Luckily, there are moments like the following that make me realize even though my heart aches that I feel like she’s getting so old too fast and reaching many milestones all at once, 3 actually isn’t 13 just yet.
If you look closely at these pictures from this morning, you will notice that this sweet 3 year old has a 1 year old candle in her breakfast. This is completely my fault and I own up to it. While in a mad mad rush, did I say mad?, to the grocery store yesterday to get a few things before picking up my daughter from preschool, I thought at the last minute, “I need to get her a candle to be able to blow out on her actual birthday tomorrow!” I grabbed the first thing that was pink and sparkly and ran to the checkout counter.

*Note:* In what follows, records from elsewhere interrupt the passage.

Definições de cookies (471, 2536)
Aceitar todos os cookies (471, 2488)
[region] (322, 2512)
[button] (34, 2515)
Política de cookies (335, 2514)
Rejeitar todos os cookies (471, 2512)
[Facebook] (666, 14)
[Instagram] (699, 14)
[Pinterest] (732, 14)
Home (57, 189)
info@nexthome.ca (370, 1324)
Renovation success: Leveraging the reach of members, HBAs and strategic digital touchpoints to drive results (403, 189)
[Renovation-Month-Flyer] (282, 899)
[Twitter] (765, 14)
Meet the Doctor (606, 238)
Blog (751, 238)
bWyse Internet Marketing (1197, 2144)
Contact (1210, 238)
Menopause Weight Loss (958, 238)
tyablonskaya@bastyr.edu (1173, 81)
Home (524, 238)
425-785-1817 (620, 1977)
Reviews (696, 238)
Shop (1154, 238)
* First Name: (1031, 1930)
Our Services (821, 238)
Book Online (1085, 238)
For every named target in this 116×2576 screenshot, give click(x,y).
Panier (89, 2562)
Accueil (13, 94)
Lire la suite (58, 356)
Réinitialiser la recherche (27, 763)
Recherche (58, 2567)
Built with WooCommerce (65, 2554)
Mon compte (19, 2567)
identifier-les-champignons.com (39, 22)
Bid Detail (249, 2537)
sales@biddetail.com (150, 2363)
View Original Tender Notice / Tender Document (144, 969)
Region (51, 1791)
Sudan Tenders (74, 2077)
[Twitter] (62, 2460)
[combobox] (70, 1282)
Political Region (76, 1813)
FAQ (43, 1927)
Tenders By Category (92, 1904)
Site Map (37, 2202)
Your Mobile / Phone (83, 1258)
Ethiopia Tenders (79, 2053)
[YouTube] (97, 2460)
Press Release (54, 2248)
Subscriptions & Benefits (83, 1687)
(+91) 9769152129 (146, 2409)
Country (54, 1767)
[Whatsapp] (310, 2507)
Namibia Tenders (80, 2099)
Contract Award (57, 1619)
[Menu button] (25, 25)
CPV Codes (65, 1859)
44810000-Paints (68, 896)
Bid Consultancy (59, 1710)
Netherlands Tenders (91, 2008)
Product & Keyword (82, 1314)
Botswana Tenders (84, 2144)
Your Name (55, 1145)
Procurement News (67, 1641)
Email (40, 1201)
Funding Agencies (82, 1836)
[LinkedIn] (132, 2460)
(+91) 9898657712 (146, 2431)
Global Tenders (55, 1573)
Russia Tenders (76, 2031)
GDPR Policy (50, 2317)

As I fixed her birthday breakfast this morning of her favorite mini pancakes and strawberries, I lit the #1 candle, and gasped out loud realizing my huge mistake and literally tearing up to myself. How could I mess up her age?? I’m such a bad mom! But then she caught sight of the beautiful well lit pink glitter candle and started singing to herself and smiling. I knew then, she did not care one bit mom had bought the wrong # candle. She was 3, not 13. She wasn’t mortified like I was but was just the opposite – happy to have something ablaze on her plate, that it was her special day, and that the candle was her favorite color, pink.
Luckily her reaction made me pull it together, I added 2 old candles I found in the kitchen cabinet, and joined her in singing Happy Birthday to herself!
She didn’t realize it, but my now three year old taught my 35 year old self something in this moment. To quit trying to be such a perfectionist all the time and not to sweat the small stuff…because most of it is small stuff. And you know what, she actually made me re-light the candle after blowing it out because she wanted to do it all over again. Happy birthday my sweet Vivian, I am so thankful for every day I get to celebrate with you. Love, Mom.